Build Log: Personal Browsing History Graph (Hands-On)

Draft
In Progress

Prompt

  1. Web extension that tracks every page that you visit, and sends this data (in a meaningful way - preserving connections) up to a Dgraph instance
  2. [Not sure if this is necessary] A bridge that accepts data from the chrome extension and forwards it on to Dgraph
  3. [Use a Dgraph UI app if one exists] Web UI to browse your personal graph
  4. Do this on iOS as well if there’s a way to do this that isn’t annoying (VPN)

Checklist

Notes

  • The web extension could use Rust+WebAssembly
  • The DGraph docs make liberal use of name@. syntax without explaining it. After some digging:
  • I’m wondering if DGraph is possibly too heavy for this; it’s designed to be distributed (even in dev), and that’s unnecessary overhead.
  • Neo4J’s console UI looks much better than DGraph’s, and is probably going to be a lot better to learn with (if nothing else).
  • The syntax to insert things into Neo4j (at least for my needs) seems fairly straightforward.

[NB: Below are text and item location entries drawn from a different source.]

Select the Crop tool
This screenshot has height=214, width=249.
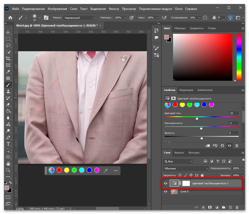coord(8,59)
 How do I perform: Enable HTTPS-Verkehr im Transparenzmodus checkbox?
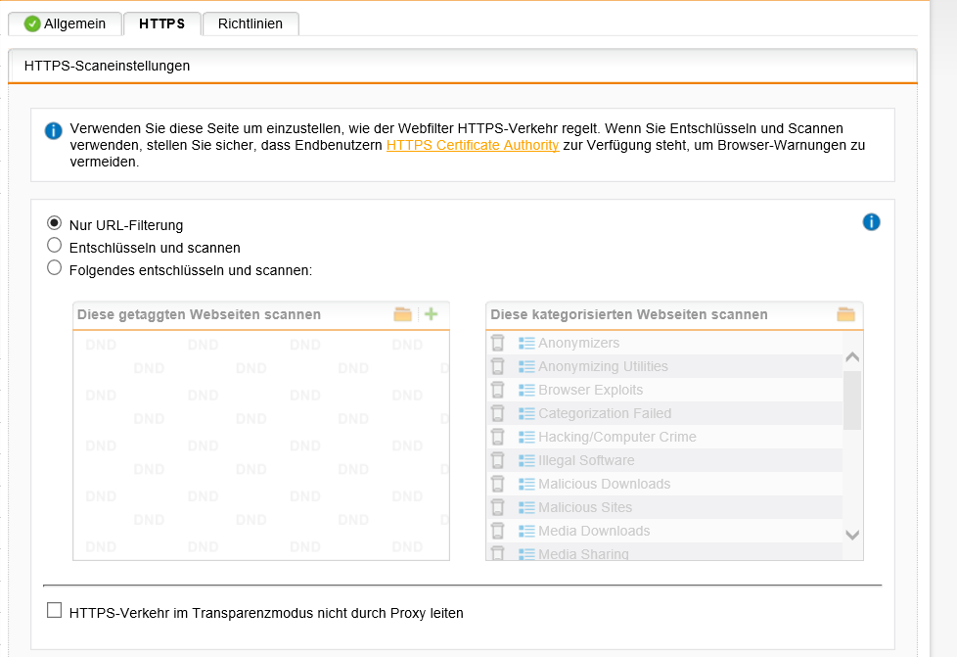(55, 611)
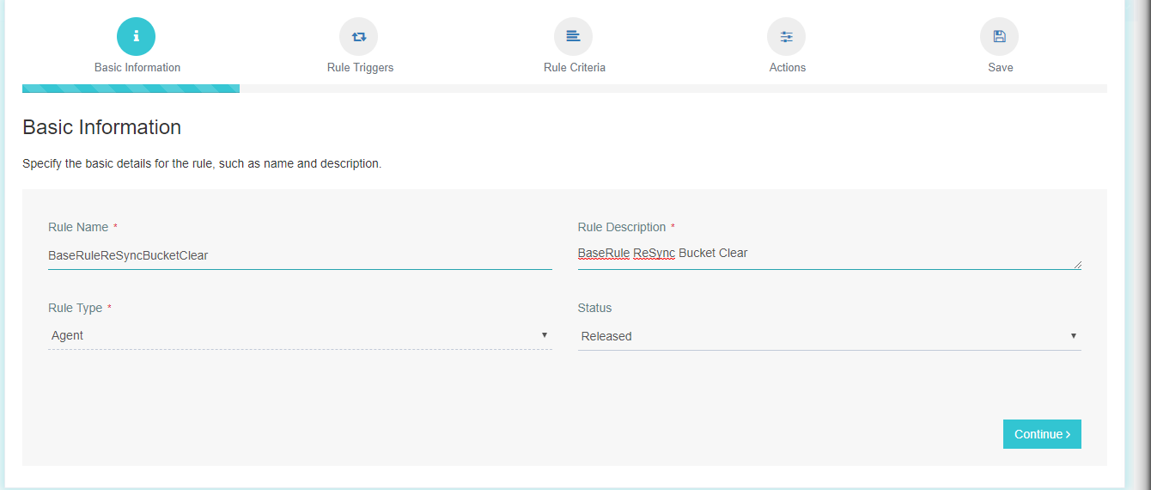1151x490 pixels.
Task: Click the Actions step text label
Action: click(x=787, y=67)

WebAssembly is the other big unknown; going to focus there now.

WebAssembly

  • The .wat text format (called wat for “WebAssembly Text”) uses S-expressions, and bears some resemblance to the Lisp family of languages like Scheme and Clojure.

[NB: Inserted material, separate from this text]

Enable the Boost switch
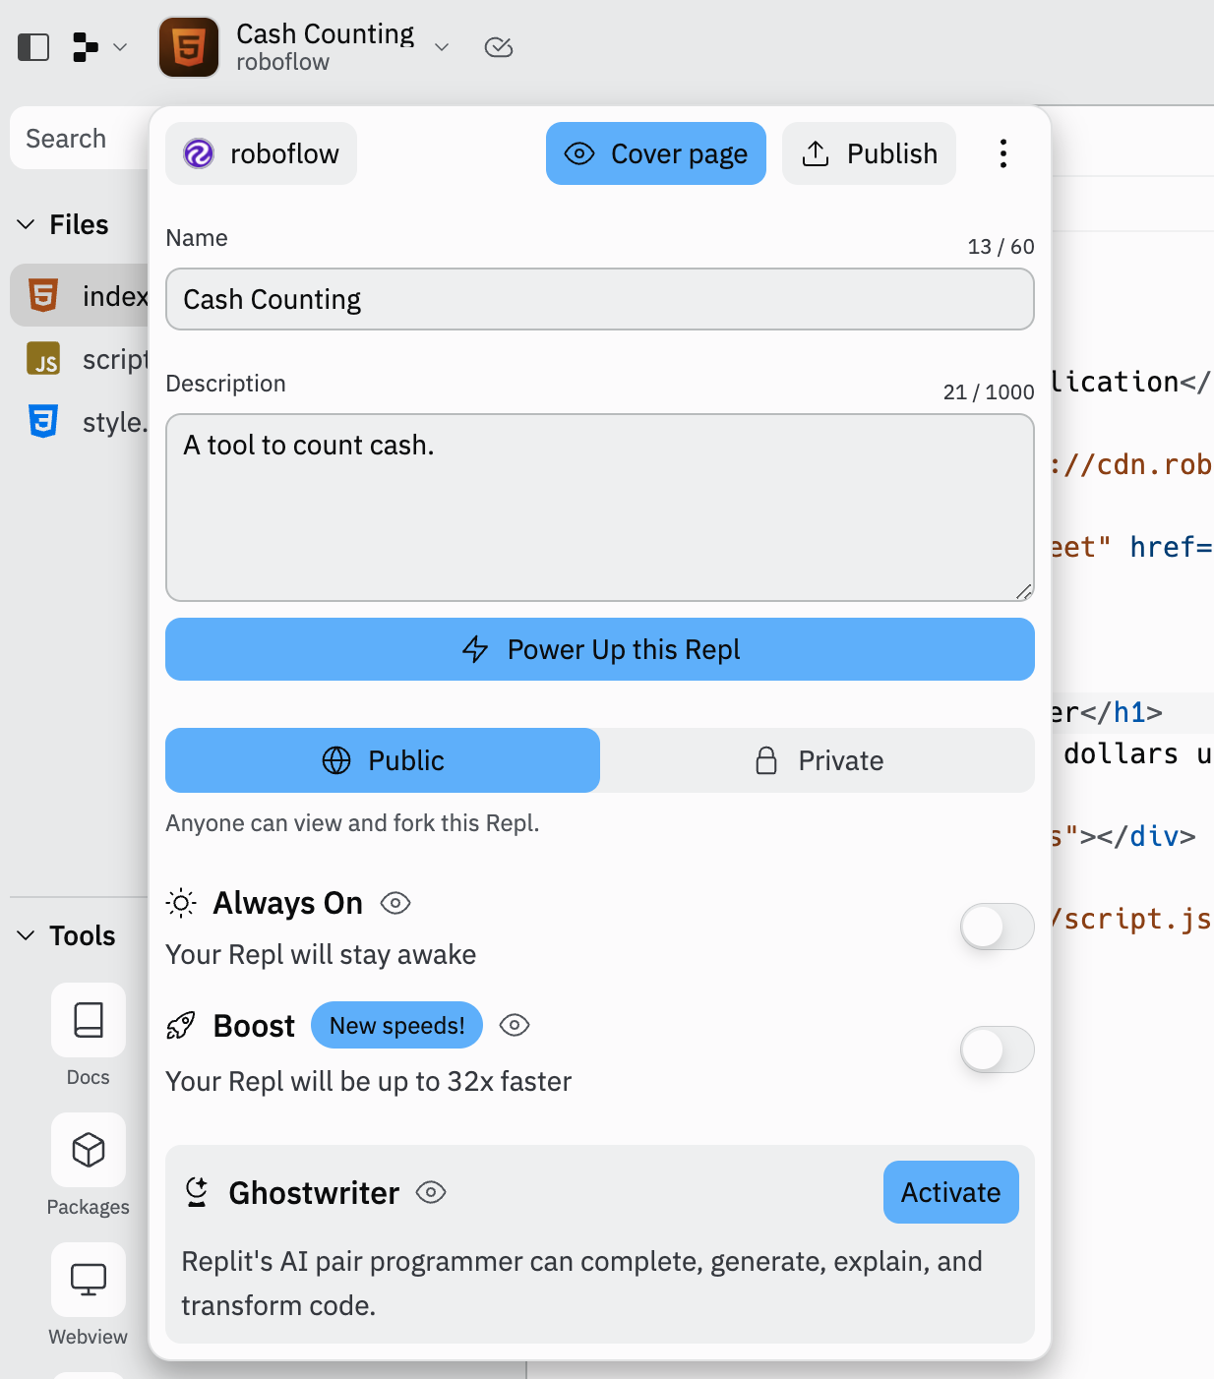The width and height of the screenshot is (1214, 1379). coord(997,1049)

  • WebAssembly has a very simple memory model. A wasm module has access to a single “linear memory”, which is essentially a flat array of bytes. This memory can be grown by a multiple of the page size (64K). It cannot be shrunk.

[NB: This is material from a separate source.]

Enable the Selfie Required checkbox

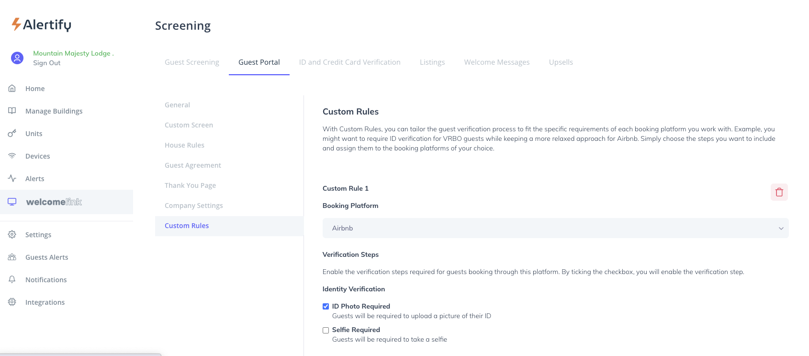[326, 330]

  • We use wasm-pack to orchestrate the following build steps:

    • Ensure that we have Rust 1.30 or newer and the wasm32-unknown-unknown target installed via rustup,
    • Compile our Rust sources into a WebAssembly .wasm binary via cargo,
    • Use wasm-bindgen to generate the JavaScript API for using our Rust-generated WebAssembly.
  • wee_alloc?

    wee_alloc: The Wasm-Enabled, Elfin Allocator.

    wee_alloc is focused on targeting WebAssembly, producing a small .wasm code size, and having a simple, correct implementation. It is geared towards code that makes a handful of initial dynamically sized allocations, and then performs its heavy lifting without any further allocations. This scenario requires some allocator to exist, but we are more than happy to trade allocation performance for small code size. In contrast, wee_alloc would be a poor choice for a scenario where allocation is a performance bottleneck.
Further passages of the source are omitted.